Vitamin D receptor cross-talk with p63 signaling promotes epidermal cell fate

The vitamin D receptor with its ligand 1,25 dihydroxy vitamin D3 (1,25D3) regulates epidermal stem cell fate, such that VDR removal from Krt14 expressing keratinocytes delays re-epithelialization of epidermis after wound injury in mice. In this study we deleted Vdr from Lrig1 expressing stem cells in the isthmus of the hair follicle then used lineage tracing to evaluate the impact on re-epithelialization following injury. We showed that Vdr deletion from these cells prevents their migration to and regeneration of the interfollicular epidermis without impairing their ability to repopulate the sebaceous gland. To pursue the molecular basis for these effects of VDR, we performed genome wide transcriptional analysis of keratinocytes from Vdr cKO and control littermate mice. Ingenuity Pathway analysis (IPA) pointed us to the TP53 family including p63 as a partner with VDR, a transcriptional factor that is essential for proliferation and differentiation of epidermal keratinocytes. Epigenetic studies on epidermal keratinocytes derived from interfollicular epidermis showed that VDR is colocalized with p63 within the specific regulatory region of MED1 containing super-enhancers of epidermal fate driven transcription factor genes such as Fos and Jun. Gene ontology analysis further implicated that Vdr and p63 associated genomic regions regulate genes involving stem cell fate and epidermal differentiation.

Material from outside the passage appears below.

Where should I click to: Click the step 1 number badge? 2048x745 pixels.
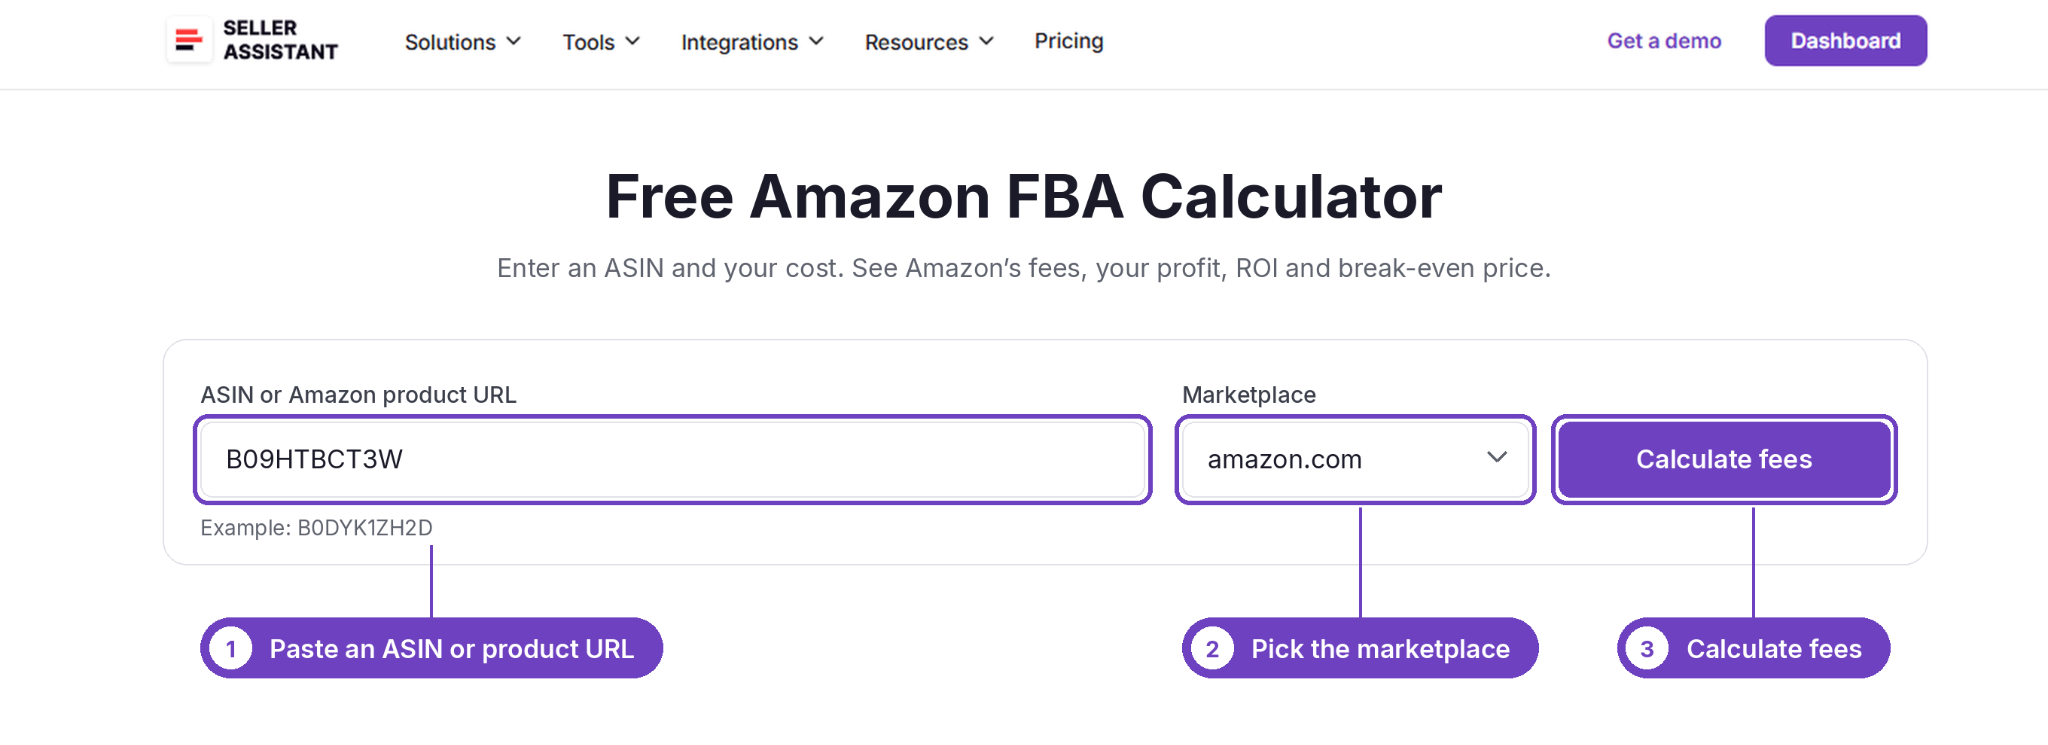[x=231, y=649]
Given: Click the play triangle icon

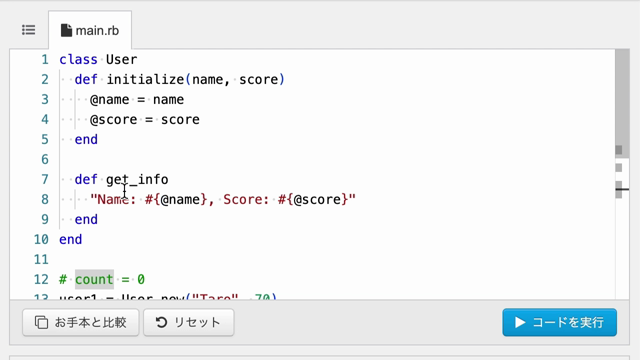Looking at the screenshot, I should point(519,322).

To demonstrate the functional interaction between VDR and p63, we evaluated the response to 1,25(OH)2D3 of keratinocytes lacking p63 and noted a reduction in epidermal cell fate determining transcription factors such as Fos, Jun. We conclude that VDR is required for the epidermal stem cell fate orientation towards interfollicular epidermis. We propose that this role of VDR involves cross-talk with the epidermal master regulator p63 through super-enhancer mediated epigenetic dynamics. •The vitamin D receptor (VDR) is required for enabling the changes in stem cell fate in response to wounding.•The VDR is located within super-enhancers regulating cell fate genes such as fos and jun.•P63, a master regulator of epidermal proliferation and differentiation, is co-located with VDR in super-enhancers of cell fate genes.•Keratinocytes lacking a functional p63 show a blunted response to 1,25(OH)2D with respect to the induction of genes involved with proliferation and differentiation.